Commerce Minister Kris Faafoi says there has been no evidence of systemic problems in financial services in this country but it is appropriate that regulators review the sector.

Wednesday, May 30th 2018, 10:07AM

Finance Minister Grant Robertson and Commerce and Faafoi have met with the Reserve Bank of New Zealand and Financial Markets Authority to discuss their work examining the conduct and operations of the financial sector.

Banks and insurance companies have been asked to give details of the work they are doing to tackle potential conduct risks and address the issues highlighted by the Australian Royal Commission of Inquiry into misconduct in the banking, superannuation and financial services industry.

“Minister Faafoi and I told the RBNZ Governor and FMA chief executive that we are pleased they are undertaking this analysis of banks and financial service providers’ conduct and operations. We are watching the situation closely as New Zealanders needs continued reassurance that what we have seen uncovered in Australia does not happen here,” Robertson said.

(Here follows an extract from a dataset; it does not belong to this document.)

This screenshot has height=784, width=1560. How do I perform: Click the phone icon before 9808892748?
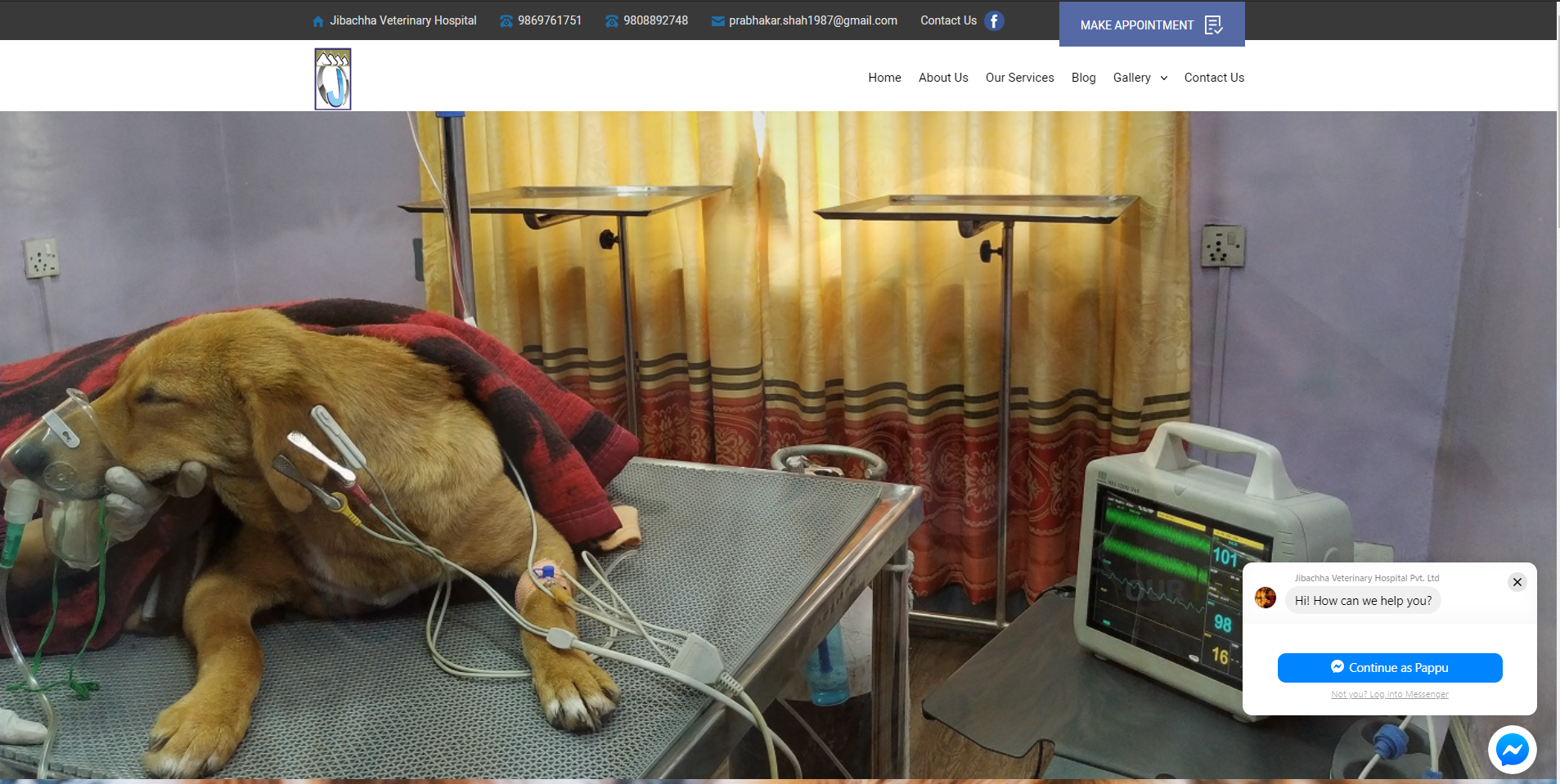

“I am encouraged by the process they are undertaking in asking for assurances and evidence, and I reiterated that that this is a matter I regard to be of serious importance for New Zealanders. We have agreed to meet with the RBNZ and FMA on a regular basis as their work programme develops.”

“We have seen no evidence to date of the systemic problems that prompted the Australian inquiry but we are happy the FMA and RBNZ have a continuing programme of work,” Faafoi said.

“In addition to this work, the Government is taking initiatives to strengthen the legislative and regulatory environment in which banks and financial services providers work. This includes the Financial Services Legislation Amendment Bill, Insurance Contract Law Review and a Review of the Credit Contracts and Consumer Finance Act 2003 (CCCFA). All of these are designed to make conduct and practices more transparent and ensure protection for New Zealand consumers who are borrowing from banks and lenders,” Kris Faafoi said.

“I was pleased to hear about the RBNZ and FMA’s plans to inform Parliament’s Finance and Expenditure Committee about their understanding of the implications for New Zealand of the Australian Royal Commission and the work programme they are undertaking.”